In spite of several rounds of violent storms impacting its service areas this week, EPB’s smart grid has kept the electric power on for about 90% of Chattanooga’s electricity users who would have otherwise experienced an outage, reported the Times Free Press. [Pennsylvania utility installs sensors to address power outages]
EPB spokesman John Pless said: “Smart grid automation either prevented or automatically restored more than 23,000 customer outages, with almost 2,100 customers experiencing outages of greater than five minutes.”
The Times adds that by 4pm in the afternoon yesterday, less than 200 EPB customers were still without power “and crews will continue working until all the damage can be repaired and service is restored,” said Pless.
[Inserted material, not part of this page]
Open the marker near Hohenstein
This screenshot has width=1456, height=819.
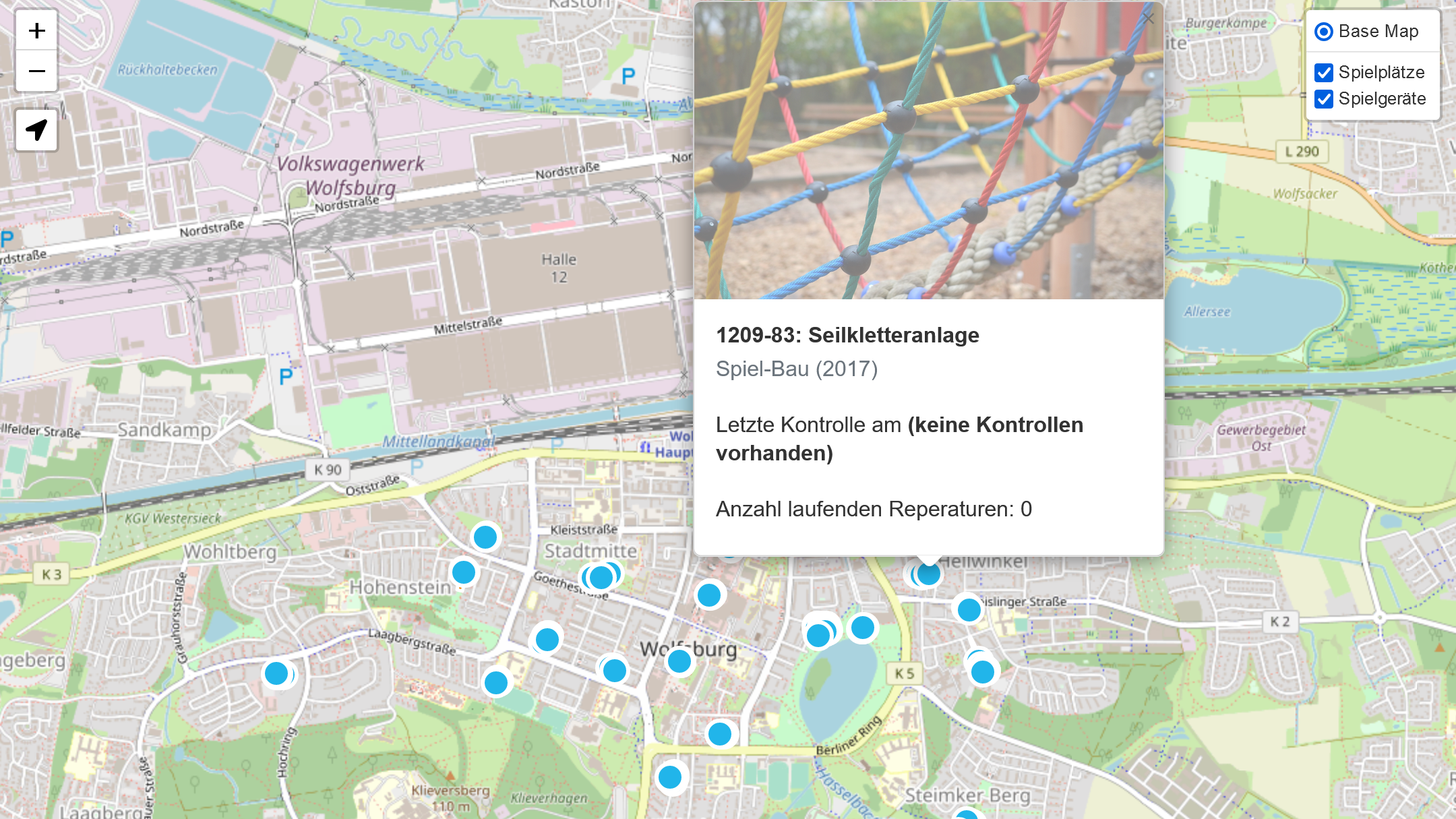coord(462,573)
The smart grid uses fiber optic communication links and intelliruptors to monitor and control the flow of electricity along EPB power lines. That allows the utility to redirect the flow of power when there is an outage in a particular area.
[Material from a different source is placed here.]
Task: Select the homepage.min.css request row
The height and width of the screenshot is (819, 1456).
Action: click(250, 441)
Boosting EPB’s restoration efforts is a 2010 grant of more than $111 million from the Department of Energy, EPB installed the smart grid along with its fiber telecommunications network across its 600-square-mile (1553.99 km) service territory.
In response to heavy rains and winds early today, Pless said EPB crews and tree contractors also worked through the night and into today to repair damage and restore service to most customers affected.
FPL installs smart grid switches
In related news, Florida Power and Light has begun installing smart grid switches to fix electricity outage problems automatically that would traditionally have to be repaired manually. [US consumers will pay more for less outages, GE survey finds]
According to the Florida Power and Light (FPL), the smart grid device – an automated lateral switch is making aggravating power outages, such as those caused by a fallen tree branch on a neighbourhood line, less likely throughout its 35-county service area.
It adds that while crews will still have to respond to major outages caused by lightning strikes, deploying the smart switches on neighbourhood lines can fix more common outages and quickly restore service.